By Baptism all sins are forgiven, original sin and all private sins, as nicely as all punishment for sin. In these who have been reborn practically nothing remains that would impede their entry into the Kingdom of God, neither Adam’s sin, nor private sin, nor the consequences of sin, the gravest of which is separation from God (1263).

The Most Holy Trinity provides the baptized sanctifying grace, the grace of justification: – enabling them to think in God, to hope in him, and to adore him via the theological virtues – providing them the energy to reside and act below the prompting of the Holy Spirit via the gifts of the Holy Spirit – permitting them to develop in goodness via the moral virtues. Therefore the entire organism of the Christian’s supernatural life has its roots in Baptism (1266).

Baptism tends to make us members of the Physique of Christ: “Therefore . . . we are members one particular of yet another.” Baptism
incorporates us into the Church. From the baptismal fonts is born the one particular Folks of God of the New Covenant, which transcends all the organic or human limits of nations, cultures, races, and sexes: “For by one particular Spirit we had been all baptized into one particular body” (1267).


Baptism Reflection by Sam Guzman

A New Creation

Our lives are marked by two profound mysteries: birth and death. We are born in weakness and—no matter how gorgeous, robust, or virile we may perhaps be—we return once more to weakness.

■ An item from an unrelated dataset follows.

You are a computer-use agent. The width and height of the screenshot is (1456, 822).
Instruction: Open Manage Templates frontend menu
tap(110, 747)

Every day reminds us of these mysteries. We awake in the morning and are “born” anew. At evening, we sleep and enter into a sort of death, lost totally to the globe of consciousness. The rhythm of birth and death, waking and sleeping defines the entire fabric of our lives. It is the life lived in between these passages that defines who we come to be.

Birth and death are inescapable in the realm of matter. So as well they define the reality of our spiritual lives,
even though, strange as it is to say, the method is inverted. We are all born suffering the fruit of Adam’s sin and plagued by disordered passions and desires. We are at war with ourselves and other folks. But the most bitter fruit of all is death.

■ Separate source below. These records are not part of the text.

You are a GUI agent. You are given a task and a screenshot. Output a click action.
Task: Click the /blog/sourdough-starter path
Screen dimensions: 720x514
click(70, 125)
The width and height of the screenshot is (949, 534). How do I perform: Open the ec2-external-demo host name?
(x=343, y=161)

We had been not created for death. It is foreign to the goal of our creation. We had been created for life, for complete and intimate communion with God, who is Life itself. We had been made to be temples of the living God, participants in His Becoming. The Holy Trinity dwelt inside us in our original blessed state, penetrating just about every fiber of our becoming and renewing us at just about every moment. This was the supply of our eternal life—drawing our vitality ceaselessly from the fountain of all Life, all Becoming, all Goodness, which is God Himself.

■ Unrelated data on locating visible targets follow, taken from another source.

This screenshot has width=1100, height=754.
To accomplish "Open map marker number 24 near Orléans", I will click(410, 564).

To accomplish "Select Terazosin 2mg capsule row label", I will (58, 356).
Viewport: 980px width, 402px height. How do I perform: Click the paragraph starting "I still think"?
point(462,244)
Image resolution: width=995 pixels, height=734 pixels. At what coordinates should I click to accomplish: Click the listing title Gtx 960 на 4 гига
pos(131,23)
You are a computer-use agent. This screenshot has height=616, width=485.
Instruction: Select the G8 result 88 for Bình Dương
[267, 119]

But the serpent deceived our original parents. He convinced them that they could reside apart from God. “You will not die,” had been his words. He sowed the seeds of doubt the lie of radical autonomy and self-sufficiency the heresy that is the supply of all other folks: that any one or something can reside and thrive apart from communion with God.

Adam and Eve believed this lie. They disobeyed God, and in that moment the flow of living power was reduce off from them. They entered into spiritual death, and their bodies, as well, started gradually to die. Death and decay and disorder entered the world…


This report is adapted from a chapter in Spirit and Life by Rose Rea, which is available from Sophia Institute Press.

Art for this post on the Sacrament of Baptism: Cover and interior pictures applied with permission Featured image applied with permission of Pixabay.

To study far more about the Sacraments, click Right here.